What needs reproducing is the run of lines in the data below starting at the line with "Click the 26 Mar 2014 date label" and ending at the line with "Viewport: 980px width, 550px height.", both ends included. Copy it exactly, without pictures, and add nothing.

RECORDS FOR THE EXERCISE |
╭──

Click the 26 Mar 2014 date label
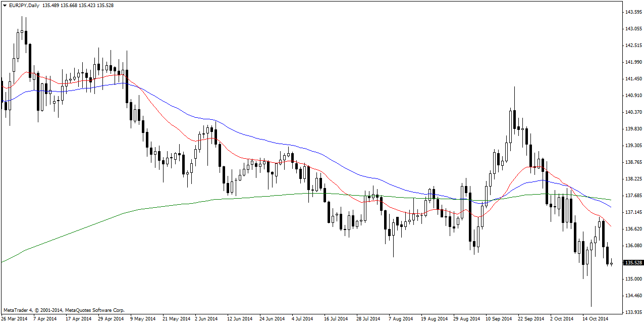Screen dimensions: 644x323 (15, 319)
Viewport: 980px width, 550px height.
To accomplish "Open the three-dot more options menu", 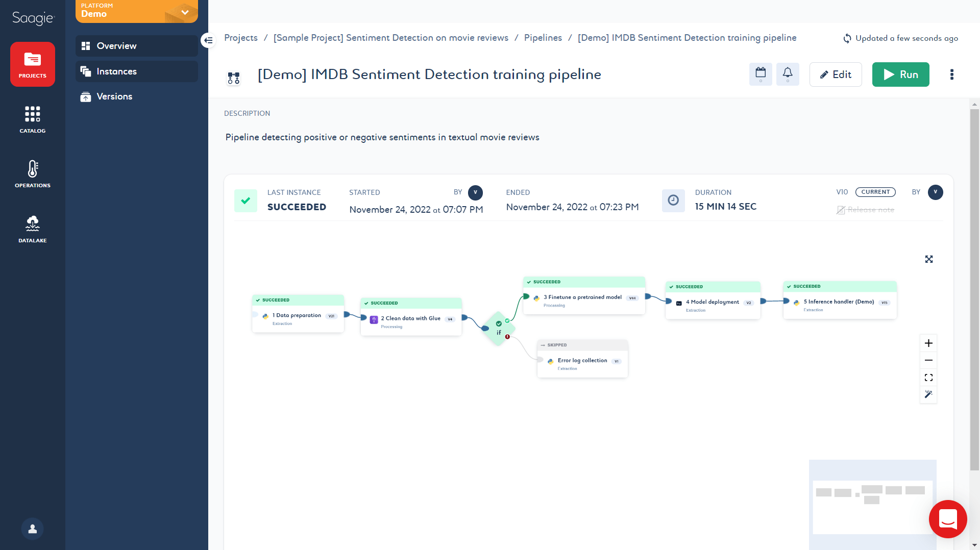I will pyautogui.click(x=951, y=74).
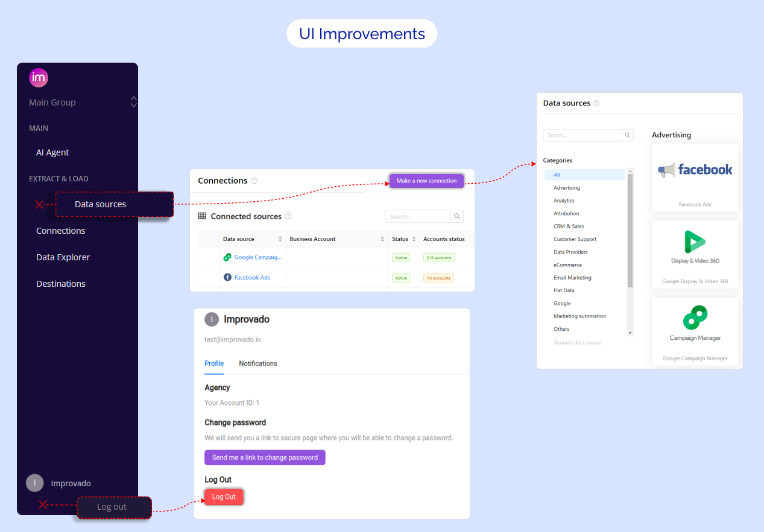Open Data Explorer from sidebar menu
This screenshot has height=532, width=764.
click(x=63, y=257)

╰──
╭──

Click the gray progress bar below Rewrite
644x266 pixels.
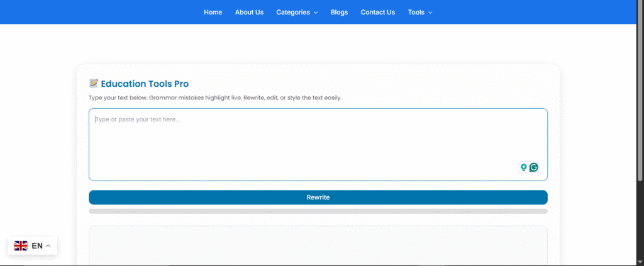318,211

╰──
╭──

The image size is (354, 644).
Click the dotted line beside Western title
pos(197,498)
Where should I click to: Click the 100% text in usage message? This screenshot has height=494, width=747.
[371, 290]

╰──

EXPECTED OUTPUT |
Click the 26 Mar 2014 date label
Screen dimensions: 644x323 (15, 319)
Viewport: 980px width, 550px height.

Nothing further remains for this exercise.